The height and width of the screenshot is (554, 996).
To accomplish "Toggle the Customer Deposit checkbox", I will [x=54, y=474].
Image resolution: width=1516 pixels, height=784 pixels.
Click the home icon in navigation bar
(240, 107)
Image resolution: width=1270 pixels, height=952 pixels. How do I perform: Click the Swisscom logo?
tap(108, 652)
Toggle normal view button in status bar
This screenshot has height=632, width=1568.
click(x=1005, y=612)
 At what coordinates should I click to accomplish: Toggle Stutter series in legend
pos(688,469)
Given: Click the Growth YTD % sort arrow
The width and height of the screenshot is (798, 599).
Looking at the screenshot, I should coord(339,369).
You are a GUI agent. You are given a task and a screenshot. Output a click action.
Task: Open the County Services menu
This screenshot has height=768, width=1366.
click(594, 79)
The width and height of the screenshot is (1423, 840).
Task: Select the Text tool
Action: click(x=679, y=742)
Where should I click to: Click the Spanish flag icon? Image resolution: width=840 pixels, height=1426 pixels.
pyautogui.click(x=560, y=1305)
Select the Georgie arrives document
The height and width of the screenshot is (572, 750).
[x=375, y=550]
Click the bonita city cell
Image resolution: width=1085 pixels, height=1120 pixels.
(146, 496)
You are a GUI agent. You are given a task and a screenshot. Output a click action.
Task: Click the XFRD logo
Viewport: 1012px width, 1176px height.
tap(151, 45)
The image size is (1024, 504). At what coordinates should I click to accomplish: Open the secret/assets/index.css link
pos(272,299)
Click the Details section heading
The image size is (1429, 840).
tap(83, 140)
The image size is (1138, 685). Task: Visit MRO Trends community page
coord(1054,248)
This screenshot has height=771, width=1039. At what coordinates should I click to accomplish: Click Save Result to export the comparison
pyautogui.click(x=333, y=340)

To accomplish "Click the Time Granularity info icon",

> _What needs to be done_
Print all of the data above again without any changes, line for line.

> _Solution for this problem_
The height and width of the screenshot is (554, 996).
To accomplish "Toggle the Customer Deposit checkbox", I will [x=54, y=474].
Image resolution: width=1516 pixels, height=784 pixels.
Click the home icon in navigation bar
(240, 107)
Image resolution: width=1270 pixels, height=952 pixels. How do I perform: Click the Swisscom logo?
tap(108, 652)
Toggle normal view button in status bar
This screenshot has height=632, width=1568.
click(x=1005, y=612)
 At what coordinates should I click to accomplish: Toggle Stutter series in legend
pos(688,469)
Given: Click the Growth YTD % sort arrow
The width and height of the screenshot is (798, 599).
Looking at the screenshot, I should coord(339,369).
You are a GUI agent. You are given a task and a screenshot. Output a click action.
Task: Open the County Services menu
This screenshot has height=768, width=1366.
click(594, 79)
The width and height of the screenshot is (1423, 840).
Task: Select the Text tool
Action: click(x=679, y=742)
Where should I click to: Click the Spanish flag icon? Image resolution: width=840 pixels, height=1426 pixels.
pyautogui.click(x=560, y=1305)
Select the Georgie arrives document
The height and width of the screenshot is (572, 750).
[x=375, y=550]
Click the bonita city cell
Image resolution: width=1085 pixels, height=1120 pixels.
(146, 496)
You are a GUI agent. You are given a task and a screenshot. Output a click action.
Task: Click the XFRD logo
Viewport: 1012px width, 1176px height.
tap(151, 45)
The image size is (1024, 504). At what coordinates should I click to accomplish: Open the secret/assets/index.css link
pos(272,299)
Click the Details section heading
The image size is (1429, 840).
tap(83, 140)
The image size is (1138, 685). Task: Visit MRO Trends community page
coord(1054,248)
This screenshot has height=771, width=1039. At what coordinates should I click to accomplish: Click Save Result to export the comparison
pyautogui.click(x=333, y=340)

To accomplish "Click the Time Granularity info icon",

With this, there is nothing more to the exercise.